I would like every line of the records below that contains the word "computer" copied.

——

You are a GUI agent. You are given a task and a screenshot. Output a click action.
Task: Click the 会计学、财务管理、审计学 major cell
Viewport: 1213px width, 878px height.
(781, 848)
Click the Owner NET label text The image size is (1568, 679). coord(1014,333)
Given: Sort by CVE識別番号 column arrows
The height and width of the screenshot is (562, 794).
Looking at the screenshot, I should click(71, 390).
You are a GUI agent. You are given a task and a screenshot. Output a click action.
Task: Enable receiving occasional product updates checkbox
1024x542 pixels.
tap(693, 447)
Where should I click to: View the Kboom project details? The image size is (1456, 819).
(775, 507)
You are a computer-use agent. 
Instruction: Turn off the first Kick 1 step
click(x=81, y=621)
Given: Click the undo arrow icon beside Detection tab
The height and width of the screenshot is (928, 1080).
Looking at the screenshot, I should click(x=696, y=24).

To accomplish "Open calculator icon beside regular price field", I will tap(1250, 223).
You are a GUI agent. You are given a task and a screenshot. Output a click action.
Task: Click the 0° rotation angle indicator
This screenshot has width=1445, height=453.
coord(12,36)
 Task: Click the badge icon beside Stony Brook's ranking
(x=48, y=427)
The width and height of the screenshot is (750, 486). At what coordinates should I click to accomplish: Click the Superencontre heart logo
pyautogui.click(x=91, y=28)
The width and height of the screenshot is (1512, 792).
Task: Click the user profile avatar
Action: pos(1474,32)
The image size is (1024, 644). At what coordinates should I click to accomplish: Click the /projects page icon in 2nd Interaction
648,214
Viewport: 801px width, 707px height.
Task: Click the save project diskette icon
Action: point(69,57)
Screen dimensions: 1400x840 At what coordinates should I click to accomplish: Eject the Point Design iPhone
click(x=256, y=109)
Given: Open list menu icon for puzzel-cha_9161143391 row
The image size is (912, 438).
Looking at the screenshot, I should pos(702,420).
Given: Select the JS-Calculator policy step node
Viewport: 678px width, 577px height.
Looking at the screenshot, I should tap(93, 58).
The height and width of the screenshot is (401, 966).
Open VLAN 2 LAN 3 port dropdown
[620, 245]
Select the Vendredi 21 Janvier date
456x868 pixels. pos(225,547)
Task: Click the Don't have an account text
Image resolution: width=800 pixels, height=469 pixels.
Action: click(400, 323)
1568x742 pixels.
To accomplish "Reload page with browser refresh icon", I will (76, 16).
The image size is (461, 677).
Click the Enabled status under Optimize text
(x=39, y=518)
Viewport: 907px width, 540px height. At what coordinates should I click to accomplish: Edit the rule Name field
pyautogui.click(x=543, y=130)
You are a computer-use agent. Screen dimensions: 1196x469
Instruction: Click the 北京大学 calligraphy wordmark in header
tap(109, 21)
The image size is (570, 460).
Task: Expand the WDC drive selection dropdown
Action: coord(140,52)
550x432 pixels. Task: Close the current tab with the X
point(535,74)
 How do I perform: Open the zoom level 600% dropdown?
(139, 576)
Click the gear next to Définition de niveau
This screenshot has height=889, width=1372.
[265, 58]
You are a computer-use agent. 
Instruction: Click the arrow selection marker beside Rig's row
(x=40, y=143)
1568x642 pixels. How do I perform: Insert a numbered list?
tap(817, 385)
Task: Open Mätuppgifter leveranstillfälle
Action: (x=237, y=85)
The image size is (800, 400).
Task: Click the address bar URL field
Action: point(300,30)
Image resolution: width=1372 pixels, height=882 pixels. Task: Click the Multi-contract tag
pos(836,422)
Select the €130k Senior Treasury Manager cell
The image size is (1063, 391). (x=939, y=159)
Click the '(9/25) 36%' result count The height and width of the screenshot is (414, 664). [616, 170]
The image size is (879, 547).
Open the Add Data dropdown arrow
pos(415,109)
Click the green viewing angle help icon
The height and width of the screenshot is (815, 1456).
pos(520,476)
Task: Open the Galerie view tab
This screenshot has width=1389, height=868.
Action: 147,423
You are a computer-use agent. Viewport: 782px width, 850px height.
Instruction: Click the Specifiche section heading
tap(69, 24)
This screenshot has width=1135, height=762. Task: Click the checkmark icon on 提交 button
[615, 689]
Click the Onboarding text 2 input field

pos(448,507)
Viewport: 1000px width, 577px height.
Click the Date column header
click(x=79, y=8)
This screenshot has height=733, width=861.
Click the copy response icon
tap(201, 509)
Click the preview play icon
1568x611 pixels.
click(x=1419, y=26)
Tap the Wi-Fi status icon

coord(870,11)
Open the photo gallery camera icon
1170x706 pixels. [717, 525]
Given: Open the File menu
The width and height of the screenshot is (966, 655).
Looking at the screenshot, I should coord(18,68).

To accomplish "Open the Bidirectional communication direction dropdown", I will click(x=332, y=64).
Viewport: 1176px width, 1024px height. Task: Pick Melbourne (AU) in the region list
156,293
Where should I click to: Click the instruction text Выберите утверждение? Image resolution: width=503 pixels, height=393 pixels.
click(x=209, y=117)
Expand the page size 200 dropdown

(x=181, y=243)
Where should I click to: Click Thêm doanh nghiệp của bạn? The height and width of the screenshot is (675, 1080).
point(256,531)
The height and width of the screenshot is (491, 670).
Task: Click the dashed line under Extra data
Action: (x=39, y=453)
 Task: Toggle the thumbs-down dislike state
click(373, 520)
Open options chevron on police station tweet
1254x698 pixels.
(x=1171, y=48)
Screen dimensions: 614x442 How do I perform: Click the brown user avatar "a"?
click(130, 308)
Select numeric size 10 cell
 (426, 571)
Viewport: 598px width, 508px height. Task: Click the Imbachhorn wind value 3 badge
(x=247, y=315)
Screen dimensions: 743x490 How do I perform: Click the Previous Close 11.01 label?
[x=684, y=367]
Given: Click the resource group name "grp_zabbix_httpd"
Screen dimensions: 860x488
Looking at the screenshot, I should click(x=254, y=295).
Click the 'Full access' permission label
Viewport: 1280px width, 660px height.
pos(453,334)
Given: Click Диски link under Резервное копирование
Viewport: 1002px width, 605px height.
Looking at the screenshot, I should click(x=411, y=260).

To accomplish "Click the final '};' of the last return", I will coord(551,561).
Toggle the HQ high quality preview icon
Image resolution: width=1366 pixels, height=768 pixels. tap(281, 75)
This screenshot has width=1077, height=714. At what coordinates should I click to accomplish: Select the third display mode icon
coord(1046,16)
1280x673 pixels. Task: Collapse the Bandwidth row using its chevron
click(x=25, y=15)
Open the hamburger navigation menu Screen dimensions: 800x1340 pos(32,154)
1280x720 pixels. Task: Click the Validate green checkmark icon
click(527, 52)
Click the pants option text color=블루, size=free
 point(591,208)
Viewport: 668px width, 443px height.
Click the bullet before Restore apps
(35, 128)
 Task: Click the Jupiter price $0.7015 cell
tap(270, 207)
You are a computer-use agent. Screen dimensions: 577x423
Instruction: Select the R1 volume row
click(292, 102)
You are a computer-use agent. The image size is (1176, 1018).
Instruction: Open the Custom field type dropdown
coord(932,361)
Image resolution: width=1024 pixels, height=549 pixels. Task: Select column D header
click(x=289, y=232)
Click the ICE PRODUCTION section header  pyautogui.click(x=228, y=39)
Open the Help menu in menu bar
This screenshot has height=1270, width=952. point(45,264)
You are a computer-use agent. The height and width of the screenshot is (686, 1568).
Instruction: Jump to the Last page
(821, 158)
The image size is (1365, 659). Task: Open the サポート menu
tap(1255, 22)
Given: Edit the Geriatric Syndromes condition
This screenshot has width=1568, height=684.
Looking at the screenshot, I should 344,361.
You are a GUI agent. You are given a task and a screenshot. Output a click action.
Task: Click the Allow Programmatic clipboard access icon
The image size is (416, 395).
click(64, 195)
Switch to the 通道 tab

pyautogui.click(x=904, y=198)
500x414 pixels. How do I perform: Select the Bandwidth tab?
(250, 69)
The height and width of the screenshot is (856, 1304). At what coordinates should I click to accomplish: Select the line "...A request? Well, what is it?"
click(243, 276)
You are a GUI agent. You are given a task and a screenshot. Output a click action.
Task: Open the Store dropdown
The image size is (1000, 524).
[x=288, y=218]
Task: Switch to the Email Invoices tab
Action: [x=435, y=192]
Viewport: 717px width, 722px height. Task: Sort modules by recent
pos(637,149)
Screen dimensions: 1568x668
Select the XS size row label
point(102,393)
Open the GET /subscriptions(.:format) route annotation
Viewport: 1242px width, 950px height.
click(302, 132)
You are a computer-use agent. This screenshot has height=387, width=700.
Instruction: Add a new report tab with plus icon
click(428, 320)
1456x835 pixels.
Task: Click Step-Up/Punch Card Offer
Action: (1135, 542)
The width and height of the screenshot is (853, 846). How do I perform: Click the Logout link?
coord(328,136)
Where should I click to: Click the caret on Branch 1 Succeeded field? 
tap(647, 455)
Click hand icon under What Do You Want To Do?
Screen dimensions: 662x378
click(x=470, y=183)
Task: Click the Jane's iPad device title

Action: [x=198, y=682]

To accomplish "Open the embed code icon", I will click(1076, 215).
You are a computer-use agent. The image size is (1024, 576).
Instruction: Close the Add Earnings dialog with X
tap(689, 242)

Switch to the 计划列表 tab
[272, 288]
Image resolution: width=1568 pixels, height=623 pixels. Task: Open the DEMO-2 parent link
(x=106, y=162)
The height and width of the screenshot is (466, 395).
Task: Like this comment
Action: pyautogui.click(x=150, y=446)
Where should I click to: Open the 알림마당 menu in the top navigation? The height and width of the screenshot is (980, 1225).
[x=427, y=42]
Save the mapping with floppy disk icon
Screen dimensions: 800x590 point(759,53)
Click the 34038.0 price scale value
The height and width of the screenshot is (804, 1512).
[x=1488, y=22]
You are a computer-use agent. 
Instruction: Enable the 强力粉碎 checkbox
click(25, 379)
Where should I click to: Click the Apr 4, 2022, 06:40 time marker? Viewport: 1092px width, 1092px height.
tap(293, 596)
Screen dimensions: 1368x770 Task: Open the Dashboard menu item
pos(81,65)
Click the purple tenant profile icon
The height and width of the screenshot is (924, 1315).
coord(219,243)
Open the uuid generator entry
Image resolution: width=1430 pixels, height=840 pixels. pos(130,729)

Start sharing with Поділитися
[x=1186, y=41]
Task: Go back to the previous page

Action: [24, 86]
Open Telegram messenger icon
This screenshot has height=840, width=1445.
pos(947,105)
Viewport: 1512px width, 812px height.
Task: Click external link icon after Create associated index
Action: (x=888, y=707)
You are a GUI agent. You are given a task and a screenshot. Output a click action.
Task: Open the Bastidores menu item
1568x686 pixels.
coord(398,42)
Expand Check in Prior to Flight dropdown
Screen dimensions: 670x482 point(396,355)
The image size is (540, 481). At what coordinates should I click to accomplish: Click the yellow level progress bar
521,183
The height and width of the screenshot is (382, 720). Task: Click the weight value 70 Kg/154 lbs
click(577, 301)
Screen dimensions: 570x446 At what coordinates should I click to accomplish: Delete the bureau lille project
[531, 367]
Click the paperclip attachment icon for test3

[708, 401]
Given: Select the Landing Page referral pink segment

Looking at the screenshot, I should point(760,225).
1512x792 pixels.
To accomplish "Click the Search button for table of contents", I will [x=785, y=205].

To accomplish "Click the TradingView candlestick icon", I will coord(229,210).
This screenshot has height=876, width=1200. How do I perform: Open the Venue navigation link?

——

#### Solved problem
You are a computer-use agent. 
You are a computer-use agent. Screen dimensions: 1196x469
You are a computer-use agent. 
You are a computer-use agent. Viewport: 782px width, 850px height.
You are a computer-use agent. Screen dimensions: 577x423
You are a computer-use agent. The image size is (1176, 1018).
You are a computer-use agent. The height and width of the screenshot is (686, 1568).
You are a computer-use agent. This screenshot has height=387, width=700.
You are a computer-use agent. The image size is (1024, 576).
You are a computer-use agent. 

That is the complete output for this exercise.